Aussi, il faut revoir le mode d’élection du maire. Actuellement, le maire est désigné par les conseillers municipaux. En le plaçant-là, ils sont tentés de jouer des calculs politiques. Si fait qu’une fois élu donc, ce maire ne peut pas avoir des coudées franches pour bien travailler, il est obligé de tenir compte de certaines considérations individuelles. Il réagit, mais avec pour souci de préserver son poste. Par contre, s’il est élu directement, comme le président du Faso, on essaie de réfléchir aux modalités d’élection de ses adjoints et des responsables de commissions, il sera libre pour travailler au service du développement. Autre point également, c’est de toujours rappeler aux maires qu’ils doivent rendre compte (comme le dit le Code général des collectivités territoriales au Burkina Faso). Dans ce souci, il faut les sensibiliser pour ne pas que ce soit un simple formalisme. Au plan local, il faut aussi promouvoir les entreprises. Nous sommes-là à toujours compter sur l’Etat, pourtant, si au niveau local, la commune regorge d’entreprises, les choses vont bouger dans un bon sens. Pour le moment, les domaines qui nous sont transférés, ce sont l’éducation et la santé. Pourtant, on n’a pas que cela à faire, il faut créer des créneaux d’emplois au niveau des communes ; cela va permettre aux collectivités d’avoir des ressources nécessaires pour faire face aux préoccupations des populations.
Donc, à mon avis, il faut redéfinir certains aspects de la décentralisation au Burkina Faso.

Lefaso.net : Pour terminer notre entretien !

Issa Tiendrébeogo : C’est d’abord vous remercier pour être venu jusqu’ici pour mettre en exergue notre commune. Votre apport en tant que média, surtout en ligne, est capital pour le succès de notre processus de décentralisation. Les communes doivent se mettre en lumière, se faire connaître…pour attirer non seulement ses ressortissants, mais également les partenaires à travers le monde. C’est donc une vraie opportunité que votre organe, Lefaso.net, offre aux collectivités à cette ère de coopération décentralisée.

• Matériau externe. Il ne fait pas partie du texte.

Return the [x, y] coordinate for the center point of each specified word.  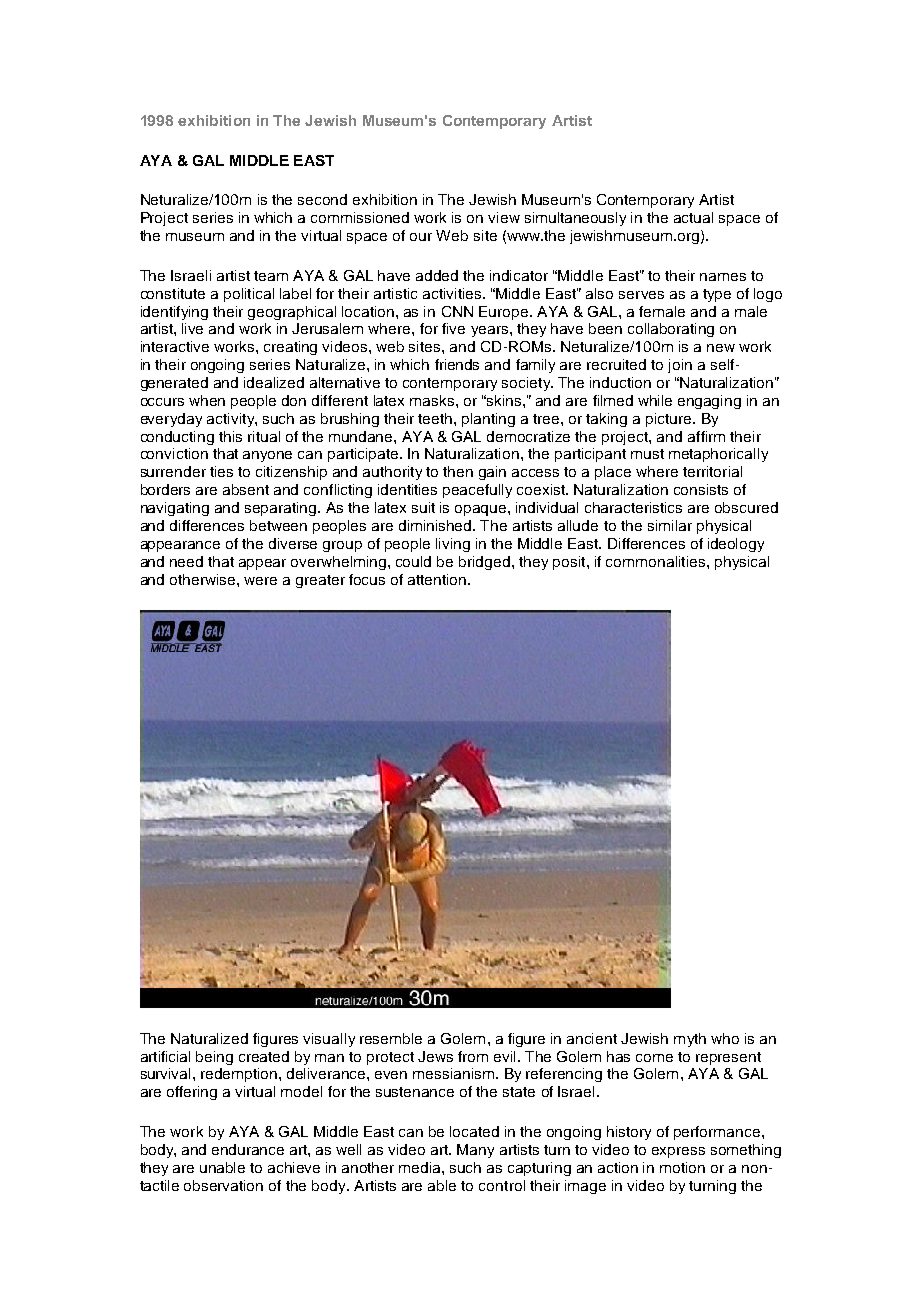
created [264, 1056]
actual [693, 217]
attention [438, 579]
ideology [736, 545]
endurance [248, 1149]
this [230, 436]
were [260, 581]
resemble [391, 1038]
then [458, 471]
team [271, 276]
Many [475, 1151]
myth [690, 1040]
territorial [712, 471]
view [504, 217]
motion [682, 1167]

Pour dire également que dans notre requête du développement, nous avons besoin de tout le monde. Il faut se donner la main sur les questions de développement. Certains maires sont contestés, pas parce qu’ils sont forcements incompétents, mais par manque de ressources pour répondre aux attentes de leurs populations.
Je saisis, une fois de plus, cette opportunité que vous nous offrez (parce que je sais que nous serons lus par nos autorités compétentes) pour revenir sur le cas des secrétaires généraux. Je n’en ai pas encore été victime, mais il revient de plusieurs communes, des situations déplorables. Les gens doivent comprendre que le secrétaire général de la Mairie doit travailler conformément aux textes, éclairer le maire dans sa prise de décision. Maintenant, si le secrétaire général a peur de dire la vérité au maire, à la fin il ne rend pas service au maire et à son conseil municipal. Vraiment, que le ministère revoit un tant soit peu le mode de nomination des secrétaires généraux. Ce sera un grand service à nos conseils municipaux, ça fera du bien à nos communes et c’est tout le pays qui y gagne.